The U.S. Justice Department has indicted two Israeli nationals on charges connected with
operating the Deep.web, a general directory that linked prospective buyers with dark websites
dealing in contraband, some of it lethal. The two who were indicted, Tal Prihar and Michael Phan,
are alleged to have made millions providing a gateway to dark web black markets, thereby facilitating the sale of fentanyl, hacking tools, stolen credit cards, and other contraband.
They made their money through kickbacks from the sellers to whom they referred customers.

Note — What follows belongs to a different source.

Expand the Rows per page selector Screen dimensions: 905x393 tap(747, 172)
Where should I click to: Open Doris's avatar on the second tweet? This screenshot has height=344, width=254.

Both the suspects are in custody.
It was an international operation, Prihar was arrested in Paris, and Fan was taken into custody in Israel.
Authorities in several countries cooperated in the enforcement action.
Brazil, France, Germany, Israel, the United Kingdom, and the United States.
Those of you of a certain age will remember Clippy,
the irritating anthropomorphic paperclip that cumbered Microsoft products in the 1990s,
offering you unnecessary advice like,
Seems like you're writing a letter. Want some help?
Somehow, Clippy never got to the big questions.
For all Clippy's upbeat winking and chipper tone,
we never noticed Clippy saying anything more useful like,
Looks like as if you need to make a quick buck.
Or, Dude, your job is
dead end. Want out? Or dark night of the soul? Hey, I've been there. Forget it, Jake. It's Redmond.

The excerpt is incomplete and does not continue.